Each line from the one containing "Select the 22% value for Scaling" to the end of the entries is to be repeated exactly, and no other line.
▼▼▼
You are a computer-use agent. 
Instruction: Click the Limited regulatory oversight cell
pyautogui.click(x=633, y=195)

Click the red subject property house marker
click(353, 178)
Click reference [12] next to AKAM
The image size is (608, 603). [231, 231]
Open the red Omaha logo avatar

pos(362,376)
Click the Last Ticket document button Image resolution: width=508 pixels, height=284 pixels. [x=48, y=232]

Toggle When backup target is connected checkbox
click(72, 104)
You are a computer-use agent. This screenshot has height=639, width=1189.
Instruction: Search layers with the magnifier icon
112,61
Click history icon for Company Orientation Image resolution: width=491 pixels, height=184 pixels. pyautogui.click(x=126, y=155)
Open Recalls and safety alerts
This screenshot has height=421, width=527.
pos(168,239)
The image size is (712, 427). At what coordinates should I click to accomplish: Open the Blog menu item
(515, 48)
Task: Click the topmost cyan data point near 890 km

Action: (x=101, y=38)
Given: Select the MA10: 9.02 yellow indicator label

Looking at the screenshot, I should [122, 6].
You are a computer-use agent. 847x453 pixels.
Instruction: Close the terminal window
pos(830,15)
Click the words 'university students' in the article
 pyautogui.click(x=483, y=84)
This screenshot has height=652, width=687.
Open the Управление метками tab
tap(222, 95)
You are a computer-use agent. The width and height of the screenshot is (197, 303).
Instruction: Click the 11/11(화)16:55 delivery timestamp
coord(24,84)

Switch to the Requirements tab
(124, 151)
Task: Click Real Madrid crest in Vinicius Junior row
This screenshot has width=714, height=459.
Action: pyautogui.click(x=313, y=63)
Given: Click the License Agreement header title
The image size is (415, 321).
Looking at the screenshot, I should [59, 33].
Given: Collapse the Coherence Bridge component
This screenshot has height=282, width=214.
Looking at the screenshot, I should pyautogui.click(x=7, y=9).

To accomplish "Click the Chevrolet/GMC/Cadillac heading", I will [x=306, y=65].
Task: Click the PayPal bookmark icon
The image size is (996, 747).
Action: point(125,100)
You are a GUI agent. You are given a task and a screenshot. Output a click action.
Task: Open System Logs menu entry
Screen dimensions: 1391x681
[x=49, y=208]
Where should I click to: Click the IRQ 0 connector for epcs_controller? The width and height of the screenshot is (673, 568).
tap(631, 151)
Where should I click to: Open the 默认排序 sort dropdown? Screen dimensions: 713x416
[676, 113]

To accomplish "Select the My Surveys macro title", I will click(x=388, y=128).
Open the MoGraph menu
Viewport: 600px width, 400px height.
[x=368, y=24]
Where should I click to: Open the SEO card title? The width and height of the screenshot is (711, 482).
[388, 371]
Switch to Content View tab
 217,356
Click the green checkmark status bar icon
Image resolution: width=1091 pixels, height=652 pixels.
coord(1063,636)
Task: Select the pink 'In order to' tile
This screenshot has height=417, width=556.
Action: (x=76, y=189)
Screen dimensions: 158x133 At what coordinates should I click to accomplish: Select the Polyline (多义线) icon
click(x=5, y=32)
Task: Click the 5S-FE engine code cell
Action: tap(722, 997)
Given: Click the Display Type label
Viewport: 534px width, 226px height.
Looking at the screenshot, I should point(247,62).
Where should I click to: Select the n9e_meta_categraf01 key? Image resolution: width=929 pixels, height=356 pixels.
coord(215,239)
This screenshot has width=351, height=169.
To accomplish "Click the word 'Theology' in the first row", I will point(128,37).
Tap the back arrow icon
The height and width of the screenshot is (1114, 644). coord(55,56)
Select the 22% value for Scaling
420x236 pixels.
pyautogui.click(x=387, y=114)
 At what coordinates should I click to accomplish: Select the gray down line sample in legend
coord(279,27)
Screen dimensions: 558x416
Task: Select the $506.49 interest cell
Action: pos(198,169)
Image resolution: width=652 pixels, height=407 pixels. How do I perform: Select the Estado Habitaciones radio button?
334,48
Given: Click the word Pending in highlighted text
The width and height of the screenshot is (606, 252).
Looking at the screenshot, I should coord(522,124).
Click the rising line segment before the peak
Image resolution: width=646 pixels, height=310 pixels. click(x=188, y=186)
▲▲▲
▸ Result below:
Select the 22% value for Scaling
420x236 pixels.
pyautogui.click(x=387, y=114)
 At what coordinates should I click to accomplish: Select the gray down line sample in legend
coord(279,27)
Screen dimensions: 558x416
Task: Select the $506.49 interest cell
Action: pos(198,169)
Image resolution: width=652 pixels, height=407 pixels. How do I perform: Select the Estado Habitaciones radio button?
334,48
Given: Click the word Pending in highlighted text
The width and height of the screenshot is (606, 252).
Looking at the screenshot, I should coord(522,124).
Click the rising line segment before the peak
Image resolution: width=646 pixels, height=310 pixels. click(x=188, y=186)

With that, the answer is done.